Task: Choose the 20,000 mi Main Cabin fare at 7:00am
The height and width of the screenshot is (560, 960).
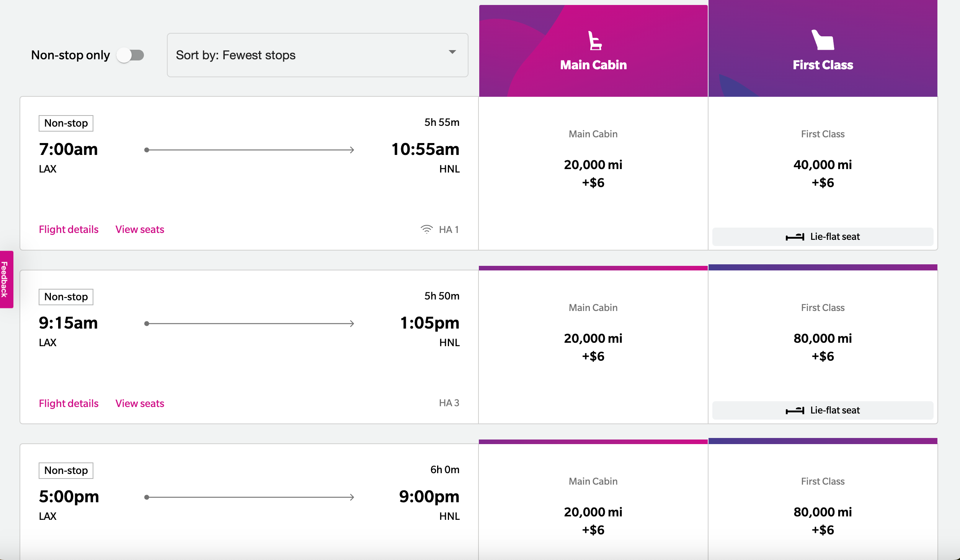Action: (593, 173)
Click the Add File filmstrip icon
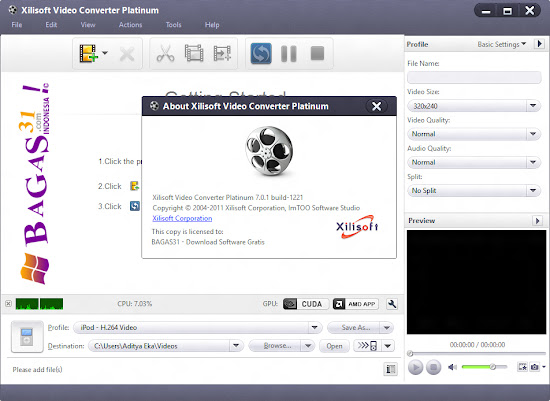This screenshot has width=550, height=401. 88,54
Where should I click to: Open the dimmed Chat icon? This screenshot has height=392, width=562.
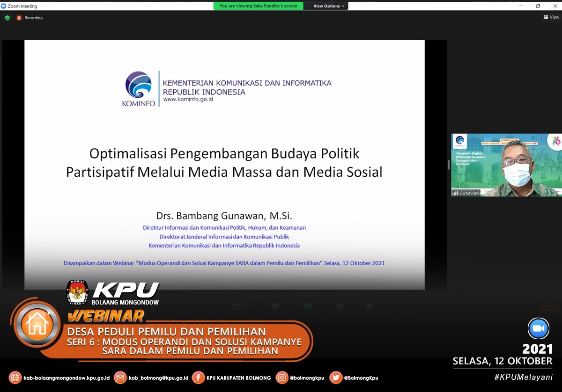[275, 306]
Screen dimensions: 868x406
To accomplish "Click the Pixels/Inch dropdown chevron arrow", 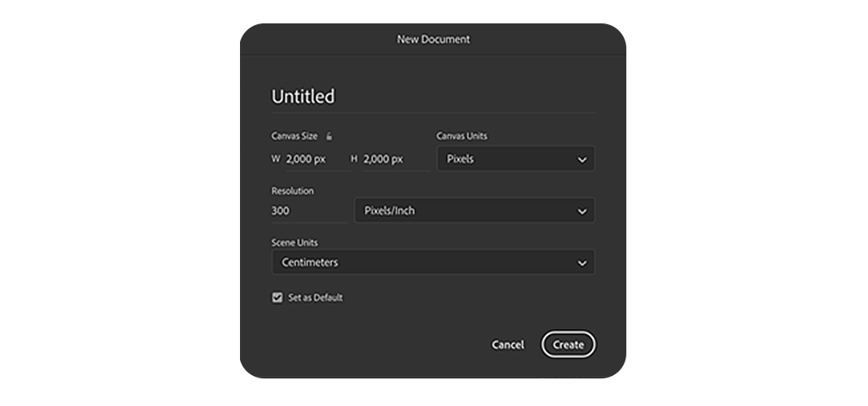I will pos(582,211).
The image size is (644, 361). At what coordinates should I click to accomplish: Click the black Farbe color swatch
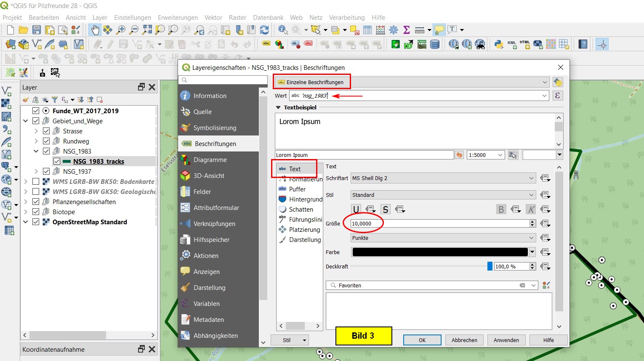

--------------------------------------------------

- **WORK ORDER**
For the data above, set down exactly the lines from the line with "The height and" to the line with "Screen dimensions: 868x406", both included, leaving pictures out.

- **YOUR SOLUTION**
The height and width of the screenshot is (560, 960).
Action: (593, 173)
Click the Add File filmstrip icon
This screenshot has width=550, height=401. 88,54
Where should I click to: Open the dimmed Chat icon? This screenshot has height=392, width=562.
[275, 306]
Screen dimensions: 868x406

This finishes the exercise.